Many things were said to me, first and last. I remember a ragged old trapper, lately come over the mountains from the Skagit River. Goats, did I say? On top there the goats had tangled your feet walking in the trail. He had shot two in camp for staring at him. Another accurate observer had seen three hundred on a hill just above Early Winter as he was passing by. The cabined dwellers on the Methow tied their horses to the fence and talked to me—so I had come from the East after goats, had I?—and in the store of the Man at the Forks I became something of a curiosity. Day by day I sat on the kegs of nails, or lay along the counter devoted to his dry-goods, and heard what passed. Citizens and denizens—for the Siwash with his squaws and horses was having his autumn hunt in the valley—knocked at the door to get their mail, or buy tobacco, or sell horns and fur, or stare for an hour and depart with a grunt; and the grave Man at the Forks stood behind one counter while I lay on the other, acquiring a miscellaneous knowledge. One old medical gentleman had slain all wild animals without weapons, and had been the personal friend of so many distinguished historical characters that we computed he was nineteen about the time of Bunker Hill. They were hospitable with their information, and I followed my rule of believing everything that I hear. And they were also hospitable with whatever they possessed. The memory of those distant dwellers among the mountains, young and old, is a friendly one, like the others I carry, whether of Wind or Powder Rivers, or the Yellowstone, or wherever Western trails have led me.

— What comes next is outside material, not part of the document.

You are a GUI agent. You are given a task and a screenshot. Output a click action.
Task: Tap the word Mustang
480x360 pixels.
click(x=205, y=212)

Yet disappointment and failure were the first things. There was all the zeal you could wish. We had wedged painfully into a severe country—twelve miles in two days, and trail-cutting between—when sickness turned us back, goatless. By this time October was almost gone, and the last three days of it went in patching up our disintegrated outfit. We needed other men and other horses; and while these were being sought, nothing was more usual than to hear "if we'd only been along with So-and-So, he saw goats" here and there, and apparently everywhere. We had, it would seem, ingeniously selected the only place where there were none. But somehow the services of So-and-So could not be procured. He had gone to town; or was busy getting his winter's meat; or his married daughter had just come to visit him, or he had married somebody else's daughter. I cannot remember the number of obstacles always lying between ourselves and So-and-So.